Heavy Lifting Continues Even After Kids Grow Up
Rob Reid, illustrated by Serena Wagner |
‘That’s it! I’m getting too old for this. This is the last time I’m moving any of you kids!”
Those harsh words were uttered in complete exhaustion immediately after my wife Jayne and I helped move my daughter Alice from her dorm room at UW-River Falls to an apartment a few miles away. Let me be a bit more specific. My wife Jayne and I helped my daughter Alice move from her fourth-floor dorm room at UW-River Falls on a day the one-and-only elevator was not working to a third-floor apartment in a complex that had no elevator at all. On a hot day. Multiple trips. “That’s it! I’m getting too old for this. This is the last time I’m moving any of you kids!”
Those words held no prophetic weight as we have since moved Alice six more times.
Usually, in addition to unloading whatever vehicle we are using for any given move, I help with the loading end.
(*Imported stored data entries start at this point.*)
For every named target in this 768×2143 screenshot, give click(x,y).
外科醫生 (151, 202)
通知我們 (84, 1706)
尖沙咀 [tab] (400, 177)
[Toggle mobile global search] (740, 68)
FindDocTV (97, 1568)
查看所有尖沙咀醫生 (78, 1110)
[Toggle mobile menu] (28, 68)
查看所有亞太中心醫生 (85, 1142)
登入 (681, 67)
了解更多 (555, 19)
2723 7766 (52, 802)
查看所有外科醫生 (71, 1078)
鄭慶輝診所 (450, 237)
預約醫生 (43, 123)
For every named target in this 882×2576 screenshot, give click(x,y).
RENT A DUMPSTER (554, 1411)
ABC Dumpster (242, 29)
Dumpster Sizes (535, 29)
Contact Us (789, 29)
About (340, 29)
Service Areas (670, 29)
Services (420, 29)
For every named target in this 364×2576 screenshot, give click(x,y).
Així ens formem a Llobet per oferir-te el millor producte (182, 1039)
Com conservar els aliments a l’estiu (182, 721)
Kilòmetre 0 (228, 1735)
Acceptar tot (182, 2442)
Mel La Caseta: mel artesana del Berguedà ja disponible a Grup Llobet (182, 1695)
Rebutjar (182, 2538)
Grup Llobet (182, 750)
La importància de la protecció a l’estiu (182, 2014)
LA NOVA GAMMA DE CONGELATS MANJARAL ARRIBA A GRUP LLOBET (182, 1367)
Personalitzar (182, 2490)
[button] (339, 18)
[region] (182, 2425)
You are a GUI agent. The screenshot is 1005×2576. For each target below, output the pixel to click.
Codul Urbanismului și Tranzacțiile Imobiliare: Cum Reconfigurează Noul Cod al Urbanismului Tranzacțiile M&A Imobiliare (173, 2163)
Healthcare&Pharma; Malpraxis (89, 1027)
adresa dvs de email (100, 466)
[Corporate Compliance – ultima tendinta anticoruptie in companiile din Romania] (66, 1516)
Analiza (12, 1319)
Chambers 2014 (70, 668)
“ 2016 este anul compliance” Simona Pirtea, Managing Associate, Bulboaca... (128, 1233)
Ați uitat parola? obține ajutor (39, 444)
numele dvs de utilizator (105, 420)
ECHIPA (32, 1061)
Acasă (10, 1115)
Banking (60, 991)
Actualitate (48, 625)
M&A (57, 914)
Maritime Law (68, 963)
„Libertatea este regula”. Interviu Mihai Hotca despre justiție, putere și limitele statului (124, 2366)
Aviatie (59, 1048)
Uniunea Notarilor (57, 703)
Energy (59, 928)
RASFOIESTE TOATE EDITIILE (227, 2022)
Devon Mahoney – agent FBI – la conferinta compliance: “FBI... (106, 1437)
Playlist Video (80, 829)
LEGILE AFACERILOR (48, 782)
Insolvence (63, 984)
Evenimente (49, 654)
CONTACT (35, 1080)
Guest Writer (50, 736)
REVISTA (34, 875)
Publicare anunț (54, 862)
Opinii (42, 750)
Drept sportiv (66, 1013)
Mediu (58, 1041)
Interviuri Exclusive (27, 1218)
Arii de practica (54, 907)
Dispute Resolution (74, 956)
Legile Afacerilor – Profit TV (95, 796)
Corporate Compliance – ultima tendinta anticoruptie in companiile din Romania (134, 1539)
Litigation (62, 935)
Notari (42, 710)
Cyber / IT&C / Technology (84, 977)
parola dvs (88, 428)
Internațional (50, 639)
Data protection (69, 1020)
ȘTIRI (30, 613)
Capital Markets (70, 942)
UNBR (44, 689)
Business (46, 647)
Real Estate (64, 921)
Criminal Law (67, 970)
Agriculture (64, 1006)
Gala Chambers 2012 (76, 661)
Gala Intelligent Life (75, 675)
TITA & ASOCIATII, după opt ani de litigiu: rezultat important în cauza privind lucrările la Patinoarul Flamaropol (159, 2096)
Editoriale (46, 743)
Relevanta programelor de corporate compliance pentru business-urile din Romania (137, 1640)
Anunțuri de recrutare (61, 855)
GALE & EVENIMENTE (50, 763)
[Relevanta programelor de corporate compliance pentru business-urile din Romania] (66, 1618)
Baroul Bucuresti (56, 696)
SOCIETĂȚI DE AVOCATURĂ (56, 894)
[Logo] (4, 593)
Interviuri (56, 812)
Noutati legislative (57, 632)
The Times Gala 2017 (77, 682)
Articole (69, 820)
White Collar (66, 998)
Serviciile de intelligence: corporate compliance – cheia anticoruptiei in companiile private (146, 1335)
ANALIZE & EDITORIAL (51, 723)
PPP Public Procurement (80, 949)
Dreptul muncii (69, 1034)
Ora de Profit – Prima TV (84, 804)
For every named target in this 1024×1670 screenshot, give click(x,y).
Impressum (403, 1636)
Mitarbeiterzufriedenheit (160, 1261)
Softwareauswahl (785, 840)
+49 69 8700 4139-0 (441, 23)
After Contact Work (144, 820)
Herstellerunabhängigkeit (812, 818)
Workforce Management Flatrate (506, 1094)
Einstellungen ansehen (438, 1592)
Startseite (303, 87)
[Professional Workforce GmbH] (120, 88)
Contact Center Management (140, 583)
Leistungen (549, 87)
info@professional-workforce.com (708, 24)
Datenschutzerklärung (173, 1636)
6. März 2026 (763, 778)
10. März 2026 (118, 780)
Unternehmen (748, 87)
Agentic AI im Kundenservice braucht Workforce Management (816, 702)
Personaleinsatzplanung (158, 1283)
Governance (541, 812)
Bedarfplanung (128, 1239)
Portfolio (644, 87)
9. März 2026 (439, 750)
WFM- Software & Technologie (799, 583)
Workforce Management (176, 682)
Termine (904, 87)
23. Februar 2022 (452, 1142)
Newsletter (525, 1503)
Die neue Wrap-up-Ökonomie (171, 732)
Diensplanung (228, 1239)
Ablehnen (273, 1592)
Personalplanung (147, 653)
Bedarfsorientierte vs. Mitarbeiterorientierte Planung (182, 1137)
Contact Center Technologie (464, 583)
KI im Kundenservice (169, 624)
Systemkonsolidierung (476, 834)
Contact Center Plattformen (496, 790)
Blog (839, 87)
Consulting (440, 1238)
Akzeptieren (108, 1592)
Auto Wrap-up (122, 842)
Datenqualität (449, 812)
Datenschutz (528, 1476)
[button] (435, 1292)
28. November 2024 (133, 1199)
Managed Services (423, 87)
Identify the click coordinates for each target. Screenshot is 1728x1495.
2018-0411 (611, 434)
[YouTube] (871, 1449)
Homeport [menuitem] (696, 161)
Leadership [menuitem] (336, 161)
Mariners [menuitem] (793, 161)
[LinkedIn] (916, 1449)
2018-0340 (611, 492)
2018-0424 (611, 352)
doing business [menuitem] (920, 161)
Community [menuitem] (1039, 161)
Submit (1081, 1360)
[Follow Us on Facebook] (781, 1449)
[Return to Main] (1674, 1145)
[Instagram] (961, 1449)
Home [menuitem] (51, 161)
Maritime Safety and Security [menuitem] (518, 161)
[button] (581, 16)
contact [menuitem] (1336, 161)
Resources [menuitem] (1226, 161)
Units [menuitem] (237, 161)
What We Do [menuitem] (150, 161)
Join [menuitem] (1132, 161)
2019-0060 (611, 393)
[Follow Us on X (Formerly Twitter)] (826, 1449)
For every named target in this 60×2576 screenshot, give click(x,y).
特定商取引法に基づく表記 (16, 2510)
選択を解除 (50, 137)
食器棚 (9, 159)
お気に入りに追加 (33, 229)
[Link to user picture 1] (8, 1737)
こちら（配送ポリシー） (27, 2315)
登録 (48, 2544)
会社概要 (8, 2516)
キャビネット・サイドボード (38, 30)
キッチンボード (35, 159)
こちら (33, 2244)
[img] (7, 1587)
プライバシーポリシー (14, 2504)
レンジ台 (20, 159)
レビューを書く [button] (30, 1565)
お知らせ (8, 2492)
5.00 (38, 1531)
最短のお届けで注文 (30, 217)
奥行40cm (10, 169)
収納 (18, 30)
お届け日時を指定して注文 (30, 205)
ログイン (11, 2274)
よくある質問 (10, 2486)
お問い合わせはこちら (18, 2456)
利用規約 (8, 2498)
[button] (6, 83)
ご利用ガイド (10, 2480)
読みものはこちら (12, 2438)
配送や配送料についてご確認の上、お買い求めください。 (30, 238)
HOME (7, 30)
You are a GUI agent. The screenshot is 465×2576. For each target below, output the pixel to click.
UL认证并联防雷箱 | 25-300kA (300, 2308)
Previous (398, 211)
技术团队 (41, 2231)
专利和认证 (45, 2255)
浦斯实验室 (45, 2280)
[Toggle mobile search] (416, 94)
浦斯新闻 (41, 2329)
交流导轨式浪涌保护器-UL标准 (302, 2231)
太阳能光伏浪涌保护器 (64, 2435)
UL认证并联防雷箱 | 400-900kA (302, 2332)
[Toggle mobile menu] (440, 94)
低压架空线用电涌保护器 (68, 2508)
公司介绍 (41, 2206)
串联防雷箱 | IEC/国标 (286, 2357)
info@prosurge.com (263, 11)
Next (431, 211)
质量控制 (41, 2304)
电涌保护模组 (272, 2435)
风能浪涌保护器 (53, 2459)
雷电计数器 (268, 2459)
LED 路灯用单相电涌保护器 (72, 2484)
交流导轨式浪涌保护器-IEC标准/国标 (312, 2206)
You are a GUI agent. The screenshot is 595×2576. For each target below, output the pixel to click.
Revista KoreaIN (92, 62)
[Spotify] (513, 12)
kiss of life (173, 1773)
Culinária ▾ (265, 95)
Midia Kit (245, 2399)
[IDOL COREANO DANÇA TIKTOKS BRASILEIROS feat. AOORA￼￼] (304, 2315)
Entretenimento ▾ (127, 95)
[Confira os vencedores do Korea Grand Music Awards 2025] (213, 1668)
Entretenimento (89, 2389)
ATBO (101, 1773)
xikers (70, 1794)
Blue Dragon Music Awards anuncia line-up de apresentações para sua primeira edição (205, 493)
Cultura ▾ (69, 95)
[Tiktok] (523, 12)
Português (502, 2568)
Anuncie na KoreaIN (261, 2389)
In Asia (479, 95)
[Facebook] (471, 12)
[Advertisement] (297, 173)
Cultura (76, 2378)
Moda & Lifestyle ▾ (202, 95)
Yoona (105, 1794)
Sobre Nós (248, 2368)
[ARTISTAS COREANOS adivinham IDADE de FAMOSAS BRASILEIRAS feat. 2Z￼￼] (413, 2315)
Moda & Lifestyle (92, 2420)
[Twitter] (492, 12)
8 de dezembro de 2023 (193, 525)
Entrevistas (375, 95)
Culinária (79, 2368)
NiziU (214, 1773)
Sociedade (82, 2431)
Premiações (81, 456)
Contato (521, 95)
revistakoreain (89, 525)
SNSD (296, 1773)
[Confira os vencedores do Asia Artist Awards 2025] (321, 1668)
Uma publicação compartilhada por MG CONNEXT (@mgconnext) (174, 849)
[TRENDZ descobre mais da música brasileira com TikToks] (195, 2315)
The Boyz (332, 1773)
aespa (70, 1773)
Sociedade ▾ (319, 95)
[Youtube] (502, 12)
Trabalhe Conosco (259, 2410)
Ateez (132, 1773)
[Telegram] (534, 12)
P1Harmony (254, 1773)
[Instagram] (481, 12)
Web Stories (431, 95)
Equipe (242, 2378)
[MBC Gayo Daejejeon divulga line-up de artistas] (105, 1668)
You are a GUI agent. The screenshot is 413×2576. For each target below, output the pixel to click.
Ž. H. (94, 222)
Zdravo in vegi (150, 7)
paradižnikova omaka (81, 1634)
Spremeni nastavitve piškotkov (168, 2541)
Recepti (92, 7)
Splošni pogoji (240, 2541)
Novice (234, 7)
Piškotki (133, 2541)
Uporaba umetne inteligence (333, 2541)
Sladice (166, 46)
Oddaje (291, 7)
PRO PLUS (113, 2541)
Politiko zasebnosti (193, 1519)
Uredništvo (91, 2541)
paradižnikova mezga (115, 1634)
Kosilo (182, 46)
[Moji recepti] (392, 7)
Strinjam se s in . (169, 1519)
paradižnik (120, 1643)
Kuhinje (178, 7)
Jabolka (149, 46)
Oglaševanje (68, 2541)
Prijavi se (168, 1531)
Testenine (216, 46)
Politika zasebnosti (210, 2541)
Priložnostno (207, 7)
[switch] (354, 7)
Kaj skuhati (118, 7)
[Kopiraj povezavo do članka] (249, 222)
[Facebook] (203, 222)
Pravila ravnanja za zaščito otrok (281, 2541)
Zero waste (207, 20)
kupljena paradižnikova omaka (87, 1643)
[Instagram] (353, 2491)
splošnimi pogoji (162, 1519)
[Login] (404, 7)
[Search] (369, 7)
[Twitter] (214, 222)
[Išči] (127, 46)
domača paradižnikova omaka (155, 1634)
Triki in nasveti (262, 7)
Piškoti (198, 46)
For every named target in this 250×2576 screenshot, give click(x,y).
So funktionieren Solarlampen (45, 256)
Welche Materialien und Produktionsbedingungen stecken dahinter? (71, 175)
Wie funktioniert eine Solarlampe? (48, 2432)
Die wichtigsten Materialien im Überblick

In fact, I have become so good at loading that you may now call me The Tetris Master of Packing.
Parents of children who are college-age or older who are reading this can probably relate. Those of you with younger children ... feel free to contact me for advice in the nearer-than-you-think future. I have four grown children. I’ve helped all of them move numerous times since they left the nest. Currently, 95 percent of my son Sam’s personal belongings are stored in my basement as he and his wife, Katie, are spending a few years living overseas. My contribution for that move was to unload the rental truck parked in my driveway and help carry boxes, bikes, and furniture down my basement steps.
Usually, in addition to unloading whatever vehicle we are using for any given move, I help with the loading end. In fact, I have become so good at loading that you may now call me The Tetris Master of Packing.
The highlight of this particular skill was when I packed two cars’ worth of possessions into one Toyota Camry trunk and backseat. My daughter Laura and I had driven to Seattle to help my daughter Julia move her stuff back to Eau Claire. We succeeded getting everything inside the car. Poor Julia spent the 1,700 mile trip in the backseat squeezed into a space better suited for a tiny pet, like a hamster or a turtle. No need to rent a trailer when The Tetris Master of Packing is on the job.
We moved Laura many, many times as well. When Laura’s husband, Steven, got a job in Iowa, my job (after masterfully packing the truck) was to drive the largest vehicle I’ve ever driven in my life. I did pretty darn good the entire four-hour trip until I turned into the narrow alley that led to their rental home. I snagged a house’s gutter. A tiny voice inside my head said, “Stop! Now!” Another foot and I would have pulled the whole gutter off the house. Steven sauntered up the alley with a two-by-four and hoisted the gutter long enough for me to drive out from under it.
OK, I know I’ve got a bit of a grousing tone for this column. So much heavy lifting for so long. In reality, at my age, I’m glad I can still help the kids physically. As parents, my wife and I no longer need to take care of them every single day. Helping with their moves is one way we can still contribute. If any of them move again and we’re no longer able to carry boxes, sofas, beds, chairs, desks, lamps, tables, kitchenware, televisions, playground equipment, bikes, books, more books – boxes and boxes of books – well then Jayne and I will sit in lawn chairs with drinks in our hands and mind the grandkids while everyone else is climbing steps. That will become our new definition of heavy lifting.